April 23, 2012 – In a new column for iPolitics, MLI’s Jason Clemens discusses tax fairness and the reality of the current tax distribution. Full column below:
An incomplete picture of tax fairness
By Jason Clemens, iPolitics, April 23, 2012
The Ontario NDP’s proposal for a new tax on those earning more than $500,000 coupled with President Obama’s ongoing push to create a new minimum tax for those earning more than a million (Buffett tax) have again brought the perpetual issue of tax fairness to the fore. Unfortunately, both proposals are rooted in crass politics and class envy while ignoring the reality of the current tax burdens. Sound policy rarely emanates from such tenuous beginnings.
One of Canada’s biggest economic challenges is our personal income taxes, which remain uncompetitive due to both relatively high rates as well as the comparatively low levels of income at which they apply. This is particularly true when we compare ourselves to our southern neighbours. The top federal income tax rate in Canada, for instance, begins at $132,406 while the corresponding top rate in the U.S. applies to income over $373,650 (U.S.).
The priority for tax relief, once budgets are balanced, is to both reduce marginal personal income tax rates while increasing the income thresholds at which they apply. Unfortunately, proposals like the Ontario NDP’s do not increase the threshold for the top tax rate but simply impose additional tax rates. Such policies do nothing positive to improve incentives for investment and entrepreneurship nor do they make Canada more competitive internationally.

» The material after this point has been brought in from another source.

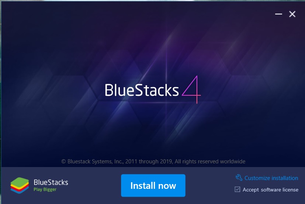Click the green top layer of the stack logo

(20, 182)
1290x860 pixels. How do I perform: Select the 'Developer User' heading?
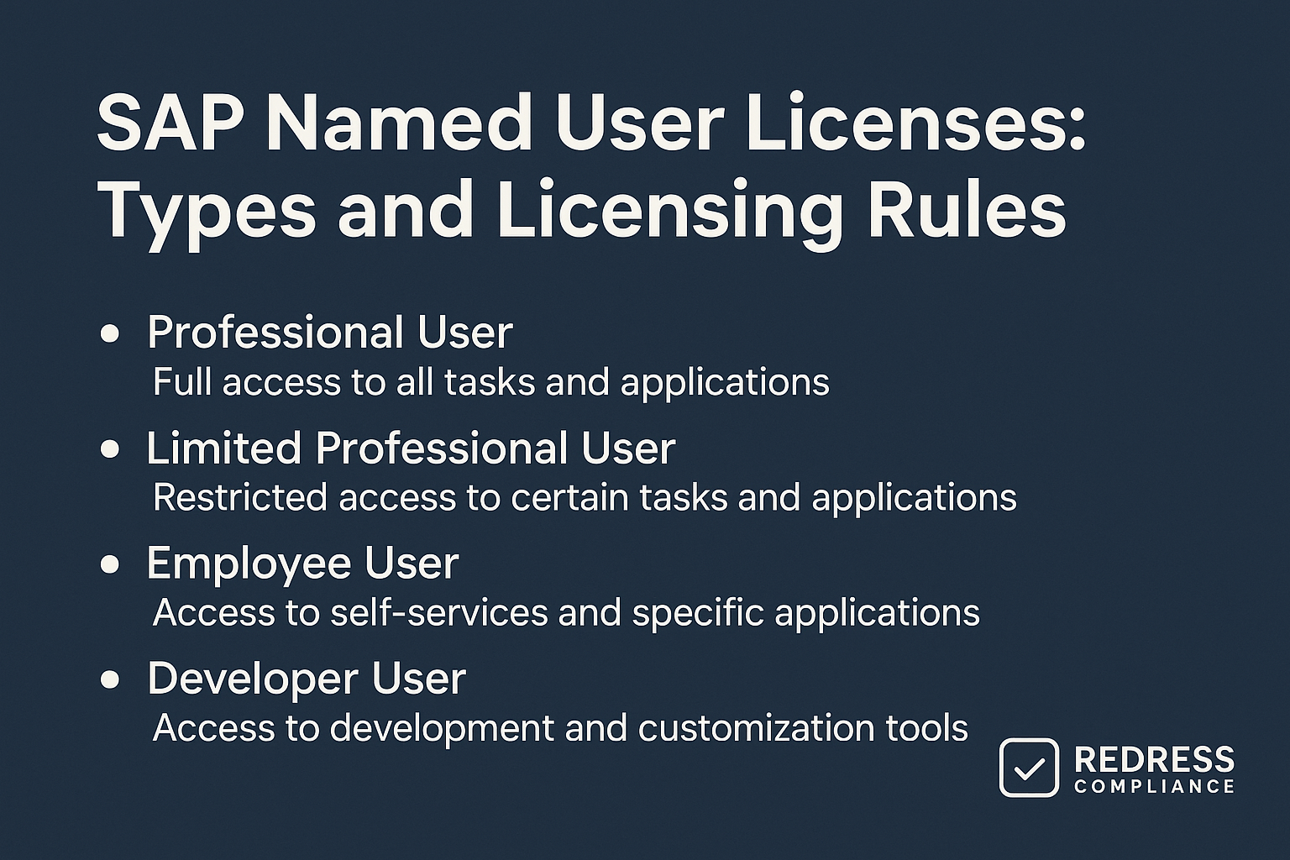tap(306, 678)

The only objective measure of fairness is the share of taxes paid by one group relative to the amount of income that group earns. Once we move beyond requiring that a particular group bear a tax burden proportional or proximate to their share of income, we force ourselves to rely on subjective measures of fairness, which we can basically only argue about.
The debate on new taxes for high-income earners based on fairness completely ignores the state of current taxation. Advocates assert that the current system is unfair and needs to be resolved by imposing new taxes on the affluent. Facts, rather than assertions and opinions, are required if we are to improve tax policy.
Based on Statistics Canada’s model of tax distribution, the top 20 percent of earners in Canada accounted for 46.8 percent of cash income and paid 54.4 percent of total taxes. In other words, their proportional tax burden is 16.2 percent higher than their proportional income.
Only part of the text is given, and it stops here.